__Material shown__
======

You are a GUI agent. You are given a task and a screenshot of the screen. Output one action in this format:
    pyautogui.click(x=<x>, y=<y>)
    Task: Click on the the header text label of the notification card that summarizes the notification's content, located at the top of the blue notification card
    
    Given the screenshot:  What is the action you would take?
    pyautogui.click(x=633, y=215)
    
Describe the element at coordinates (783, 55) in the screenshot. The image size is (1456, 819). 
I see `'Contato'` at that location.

======

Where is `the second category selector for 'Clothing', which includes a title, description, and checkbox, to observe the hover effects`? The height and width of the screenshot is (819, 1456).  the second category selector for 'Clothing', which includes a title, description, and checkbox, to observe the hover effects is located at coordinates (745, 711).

======

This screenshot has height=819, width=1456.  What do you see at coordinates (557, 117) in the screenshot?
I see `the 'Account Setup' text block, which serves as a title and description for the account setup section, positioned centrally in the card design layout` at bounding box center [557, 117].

======

__Work to do__
Make a numbered list of the data lines starting at the line containing "You are a GUI" and ending at the line containing "at that location.", leaving out any blank lines.

__Output for this task__
1. You are a GUI agent. You are given a task and a screenshot of the screen. Output one action in this format:
2.     pyautogui.click(x=<x>, y=<y>)
3.     Task: Click on the the header text label of the notification card that summarizes the notification's content, located at the top of the blue notification card
4.     Given the screenshot:  What is the action you would take?
5.     pyautogui.click(x=633, y=215)
6. Describe the element at coordinates (783, 55) in the screenshot. The image size is (1456, 819). 
7. I see `'Contato'` at that location.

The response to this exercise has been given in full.